Problem description - Print exactly the lines that run from the one containing "1269x714 pixels. Task: Expand" to the final line of the data, both included, and print none of the pictures.

Data provided -
▽

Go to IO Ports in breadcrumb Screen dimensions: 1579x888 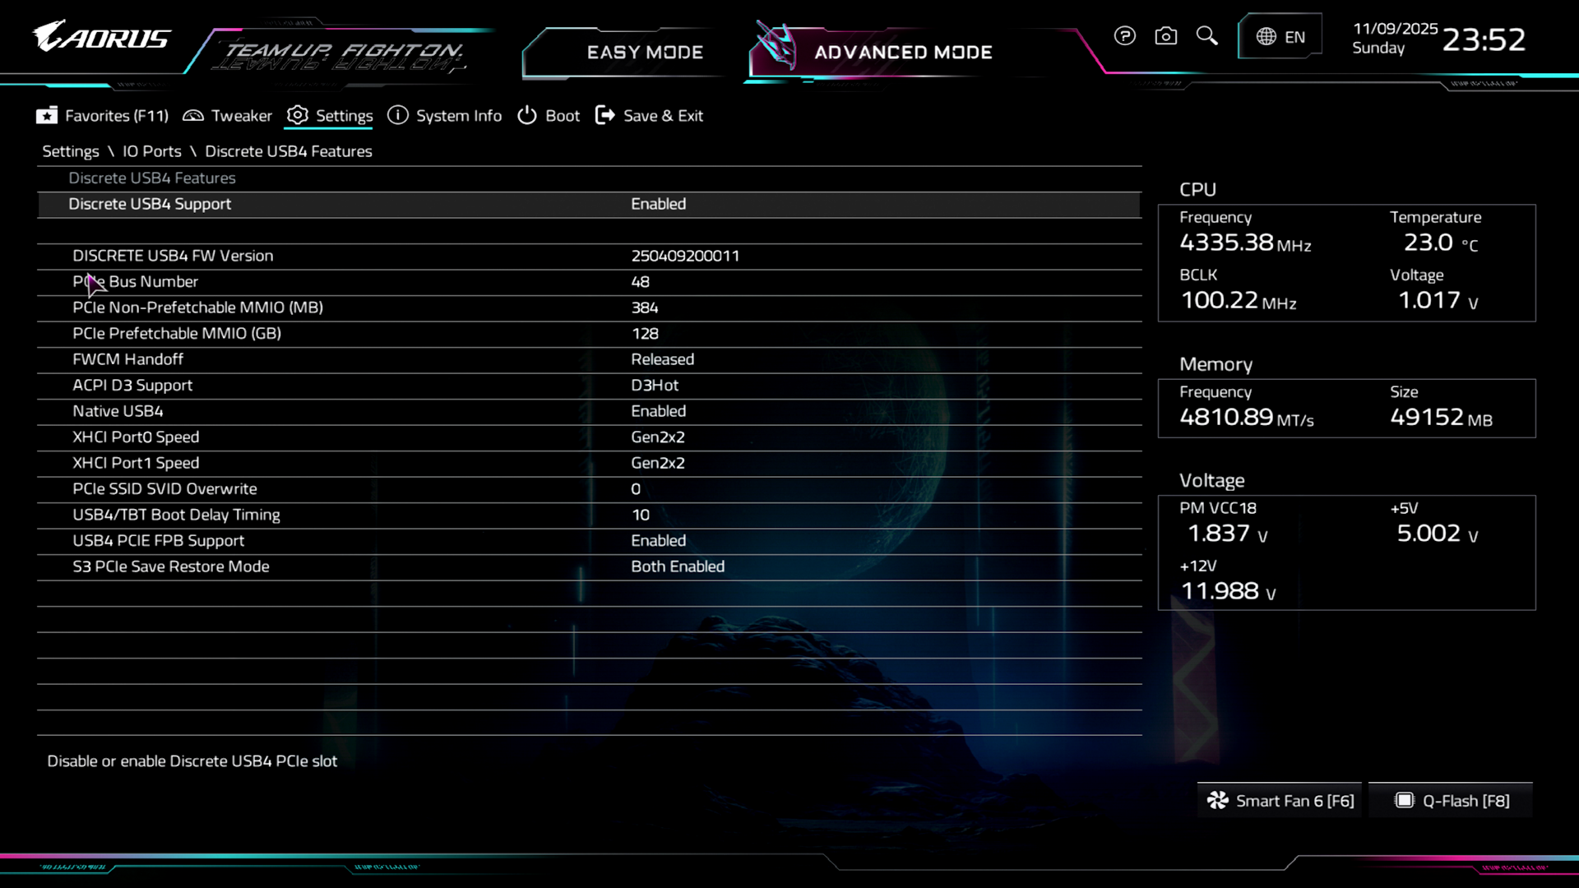(x=151, y=151)
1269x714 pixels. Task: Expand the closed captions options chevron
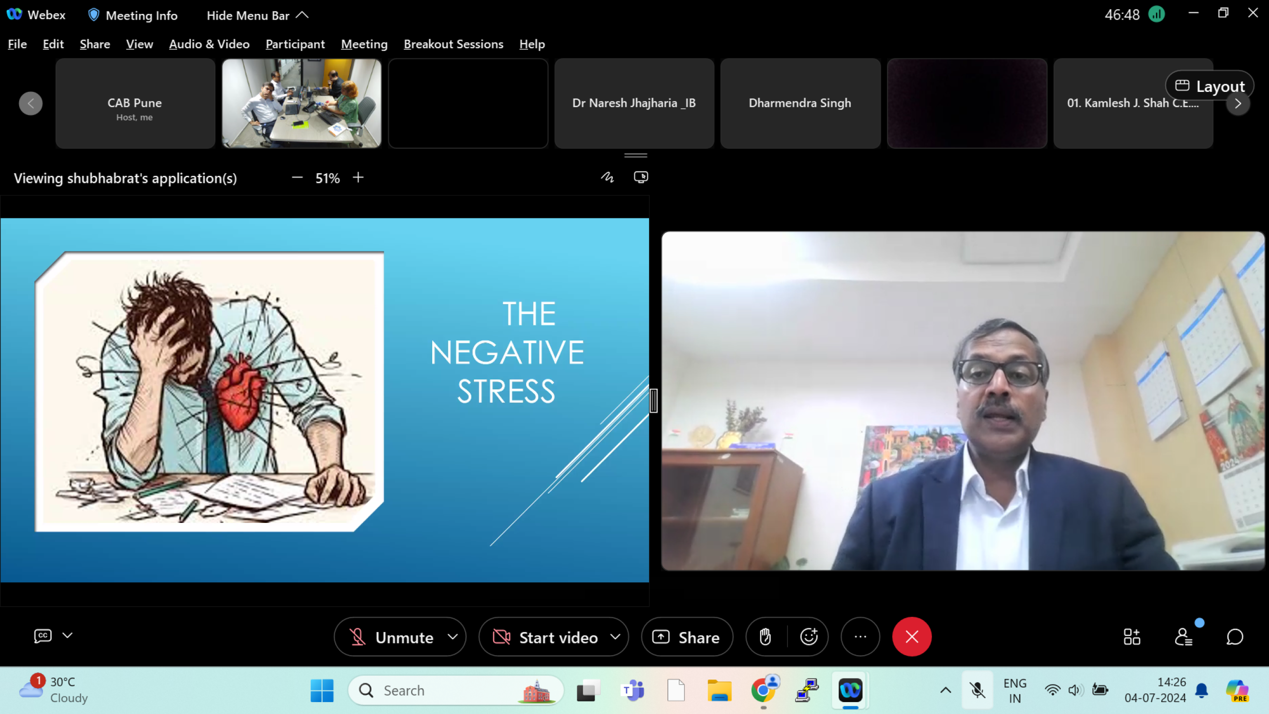pyautogui.click(x=67, y=636)

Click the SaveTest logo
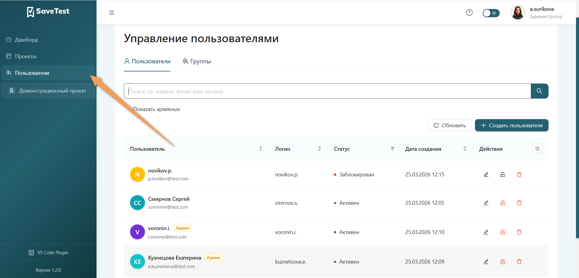click(x=48, y=12)
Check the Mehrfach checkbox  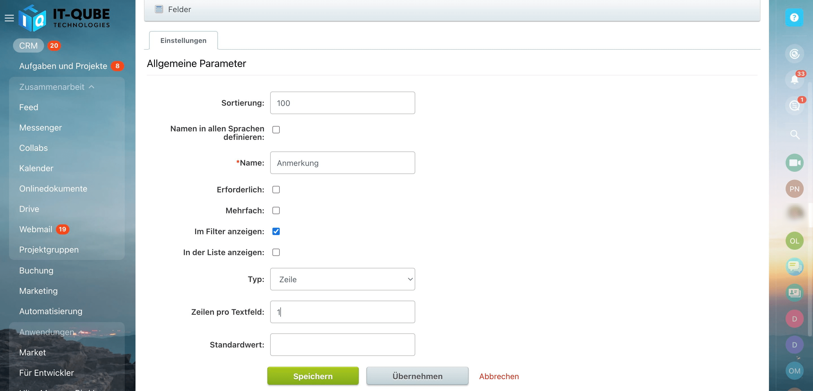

△

Exercise solution -
1269x714 pixels. Task: Expand the closed captions options chevron
pyautogui.click(x=67, y=636)

Click the SaveTest logo
click(x=48, y=12)
Check the Mehrfach checkbox  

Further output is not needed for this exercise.